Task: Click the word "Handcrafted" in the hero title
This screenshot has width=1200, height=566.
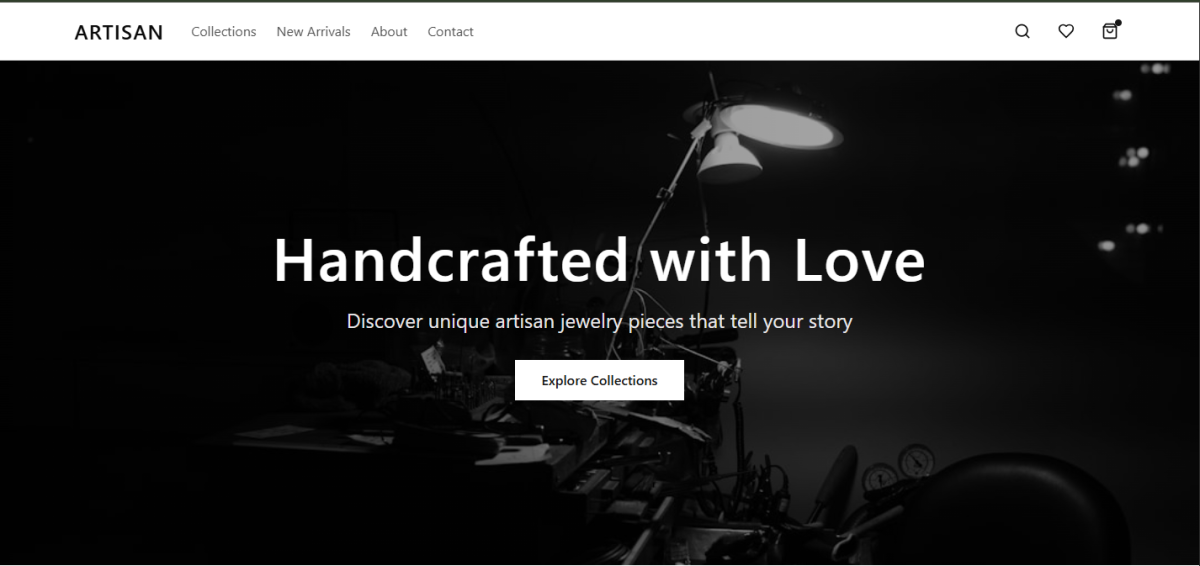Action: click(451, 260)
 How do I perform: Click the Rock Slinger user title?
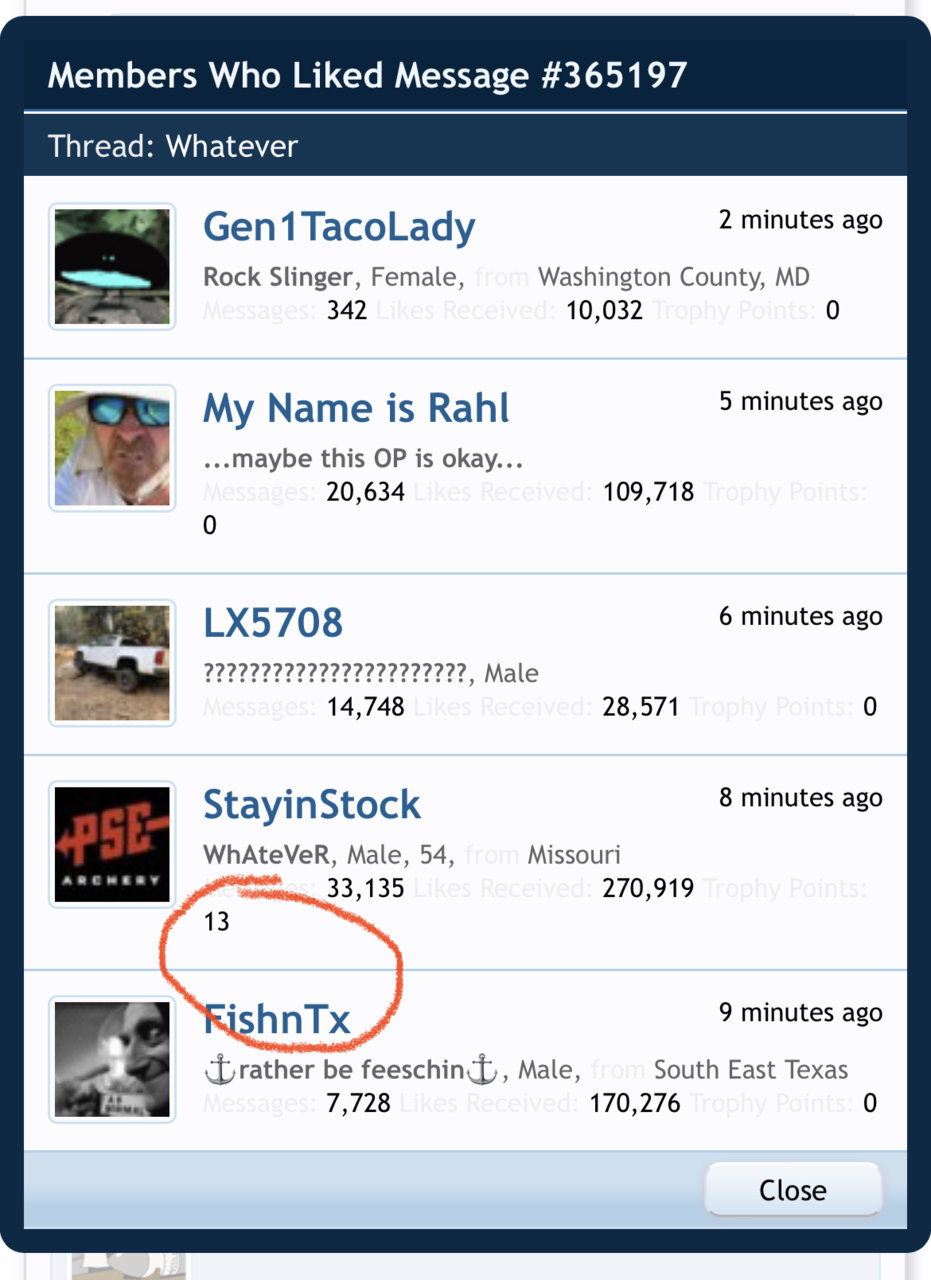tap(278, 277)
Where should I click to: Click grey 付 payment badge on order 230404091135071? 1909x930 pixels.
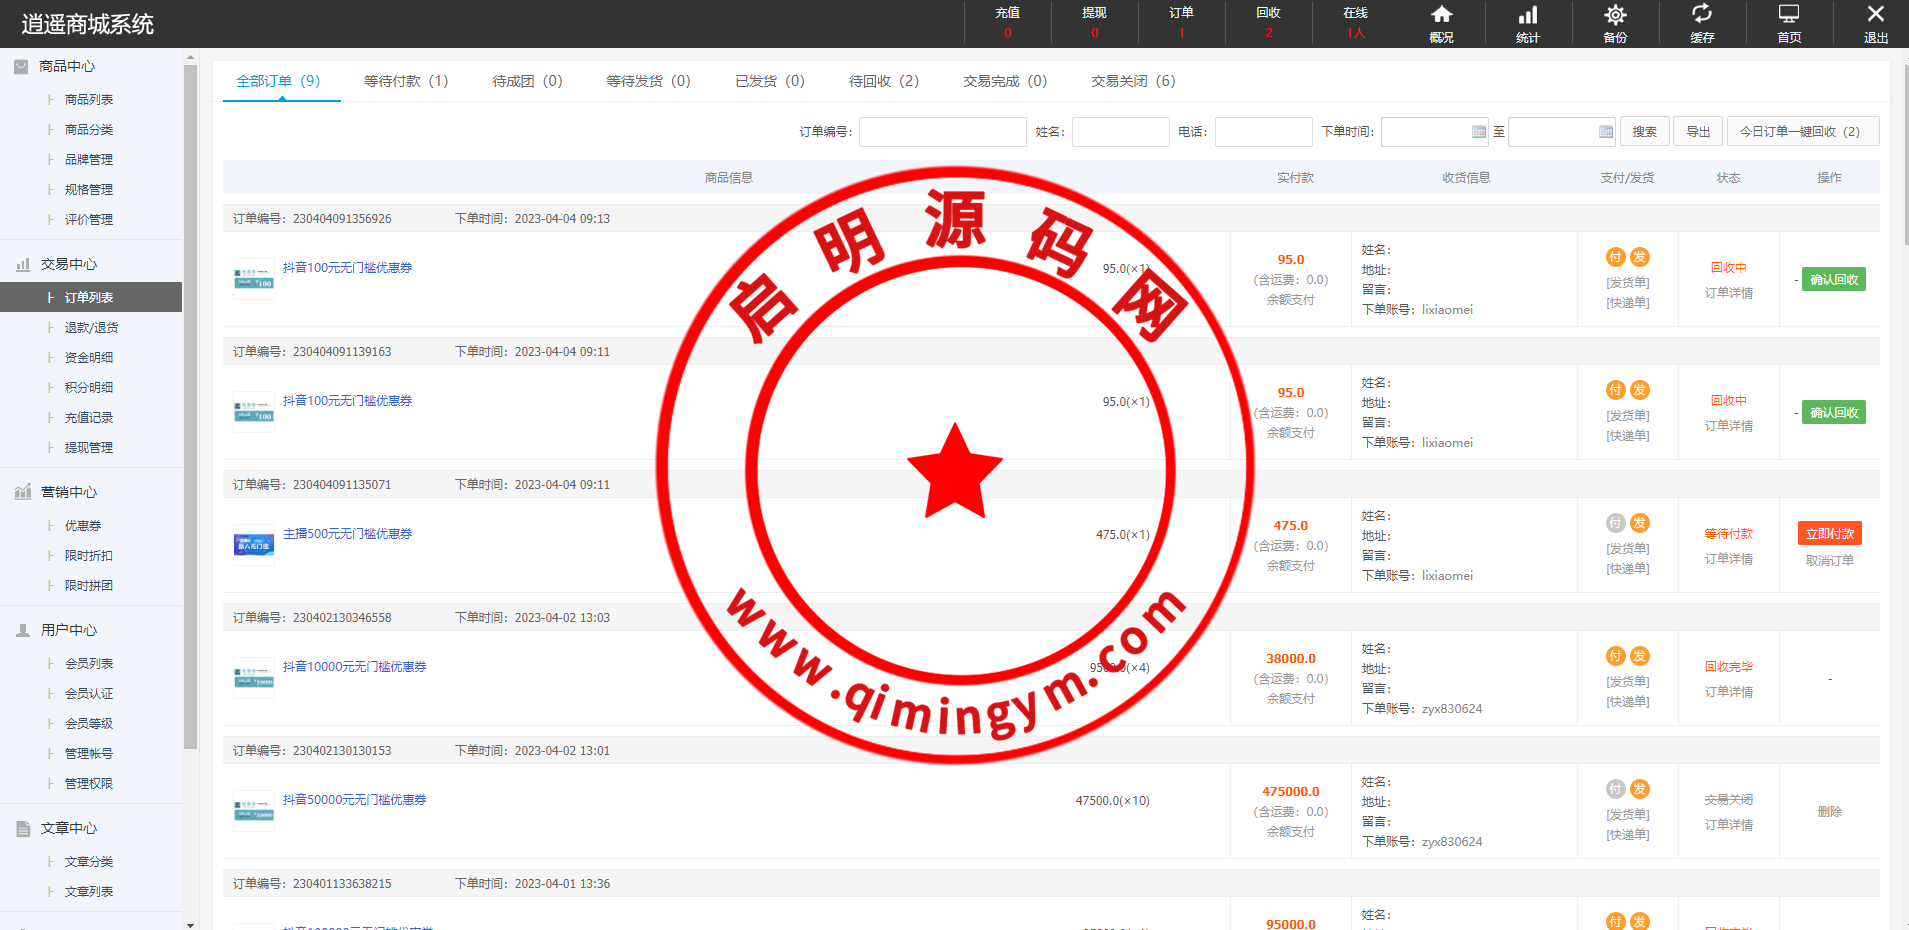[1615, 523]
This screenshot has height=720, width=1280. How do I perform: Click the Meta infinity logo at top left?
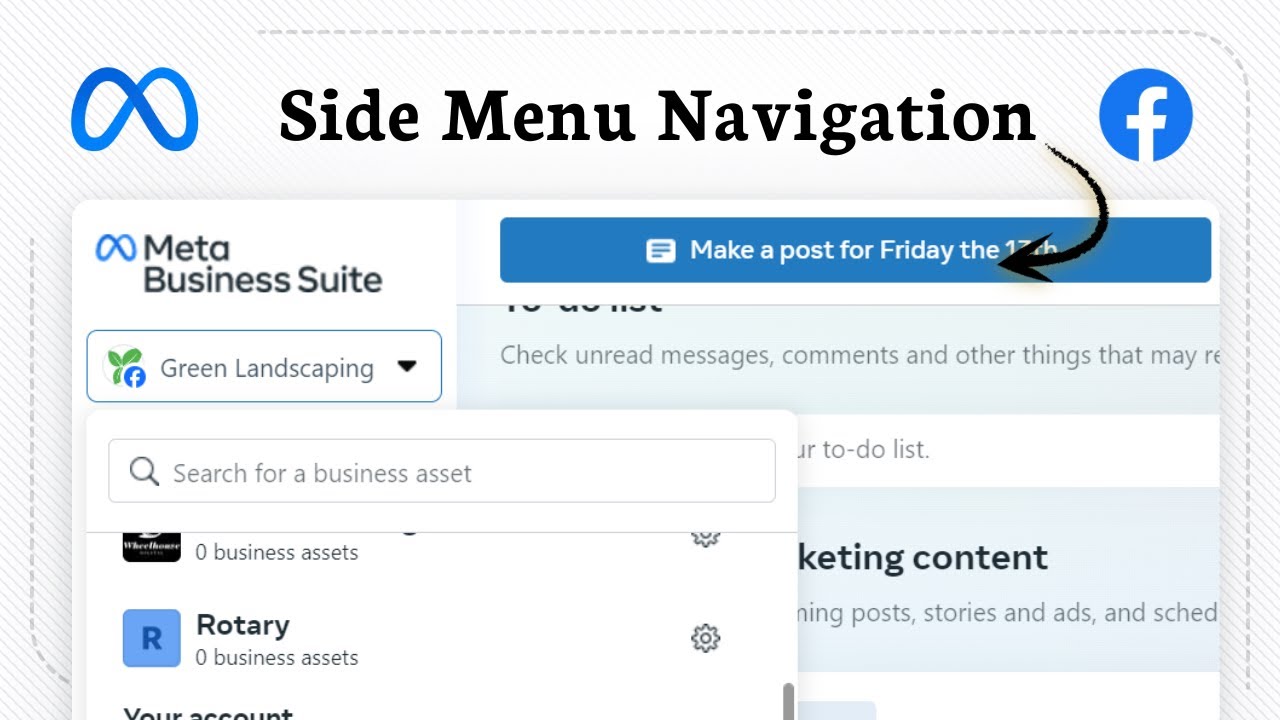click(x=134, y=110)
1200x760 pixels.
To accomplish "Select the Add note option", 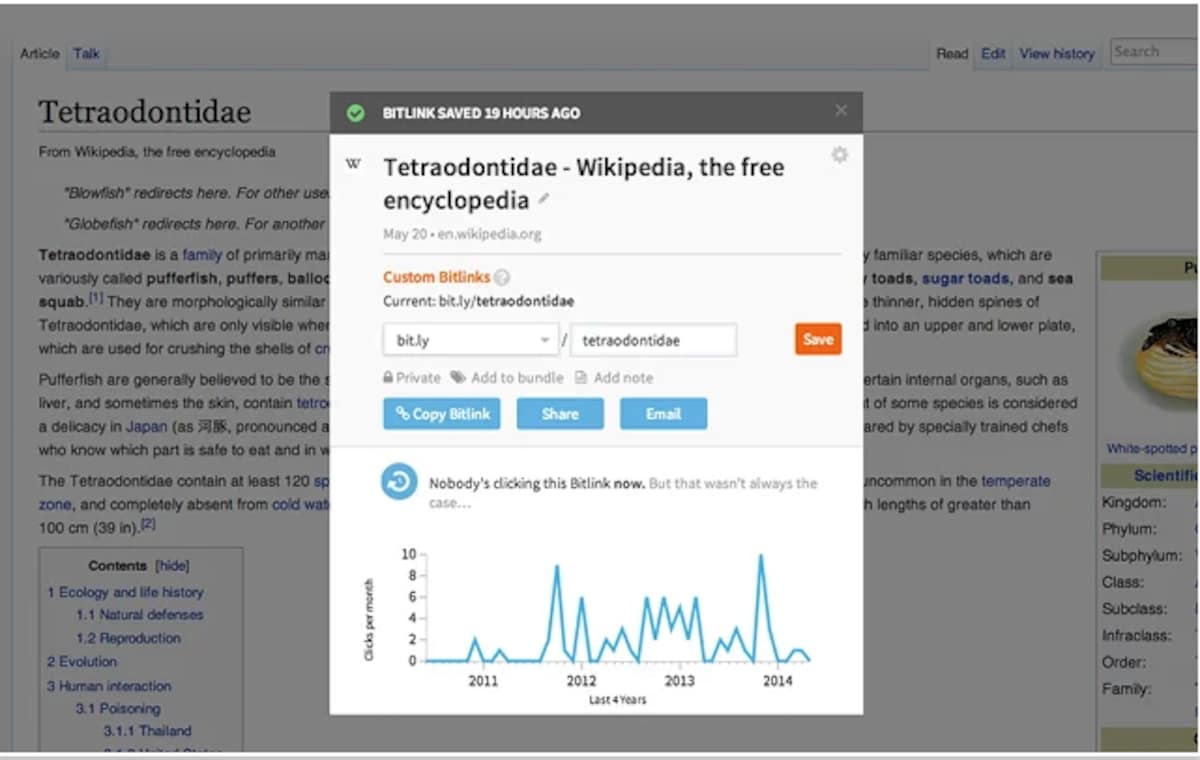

━━━━━━━━━━

**Try it**
Transcribe the data exactly, minus any images.

**Solution for this exercise**
Task: Click the word "Handcrafted" in the hero title
This screenshot has width=1200, height=566.
Action: click(451, 260)
 How do I perform: Click the Rock Slinger user title?
tap(278, 277)
Where should I click to: Click grey 付 payment badge on order 230404091135071? 1909x930 pixels.
[1615, 523]
This screenshot has height=720, width=1280. How do I perform: Click the Meta infinity logo at top left?
click(x=134, y=110)
1200x760 pixels.
To accomplish "Select the Add note option", 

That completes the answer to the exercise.